RECORDS FOR PROCESSING:
========

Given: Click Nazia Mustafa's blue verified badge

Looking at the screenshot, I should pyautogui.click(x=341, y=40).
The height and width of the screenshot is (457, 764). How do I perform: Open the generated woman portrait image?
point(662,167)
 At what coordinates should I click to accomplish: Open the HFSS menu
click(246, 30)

========

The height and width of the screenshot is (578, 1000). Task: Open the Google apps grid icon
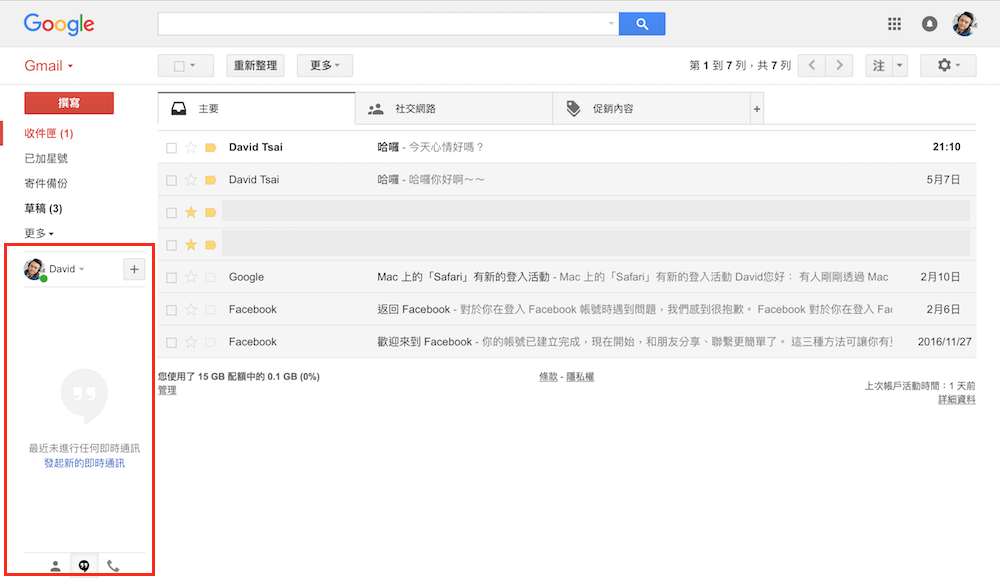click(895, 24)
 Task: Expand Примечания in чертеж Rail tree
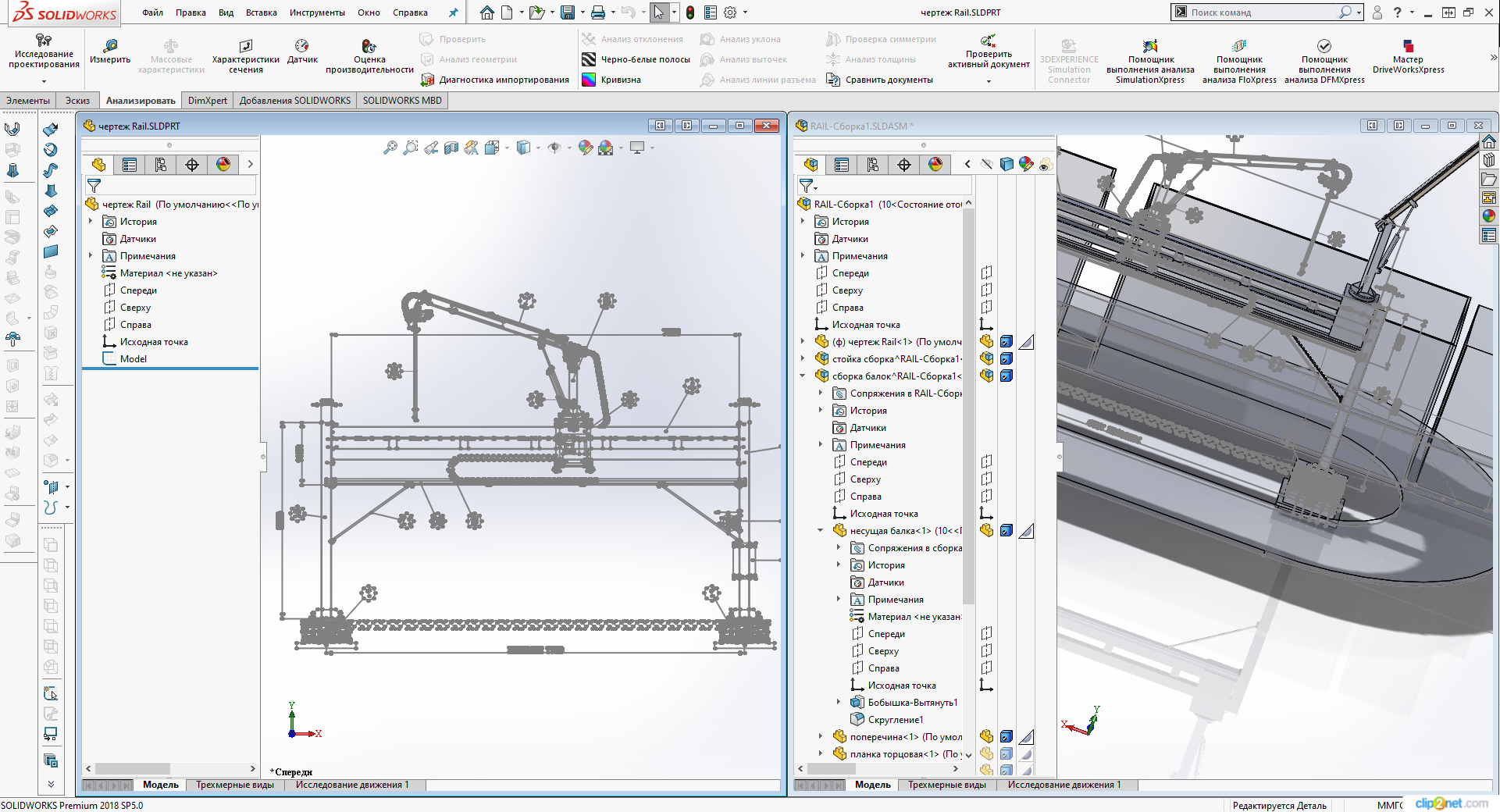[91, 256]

========

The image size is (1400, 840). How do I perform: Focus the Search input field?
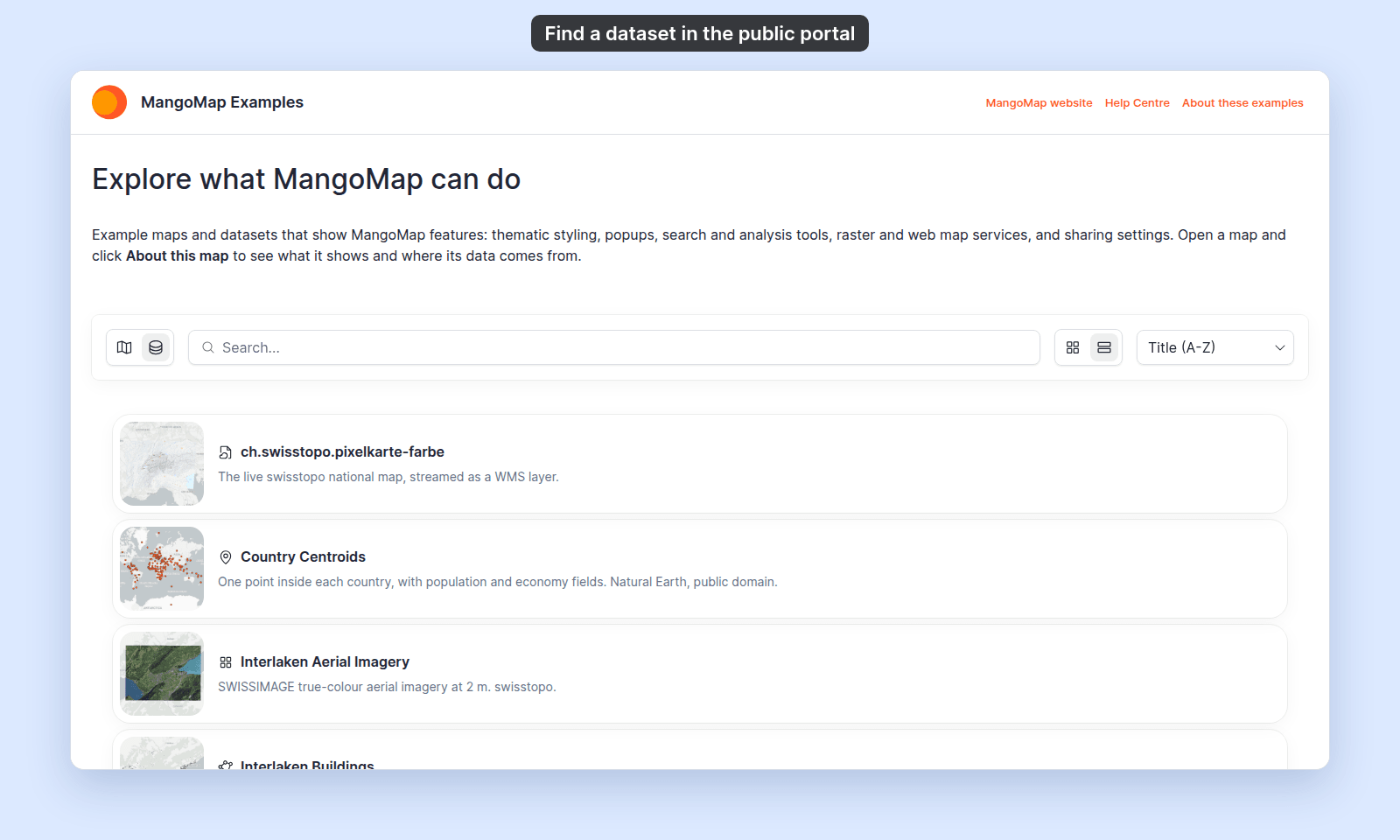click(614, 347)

========

Starting with the line that contains "Given: Click Nazia" and going on through the line that contains "point(662,167)", write those lines out again with "portrait" swapped for "headshot". Leave everything else in them unchanged.

Given: Click Nazia Mustafa's blue verified badge

Looking at the screenshot, I should pyautogui.click(x=341, y=40).
The height and width of the screenshot is (457, 764). How do I perform: Open the generated woman headshot image?
point(662,167)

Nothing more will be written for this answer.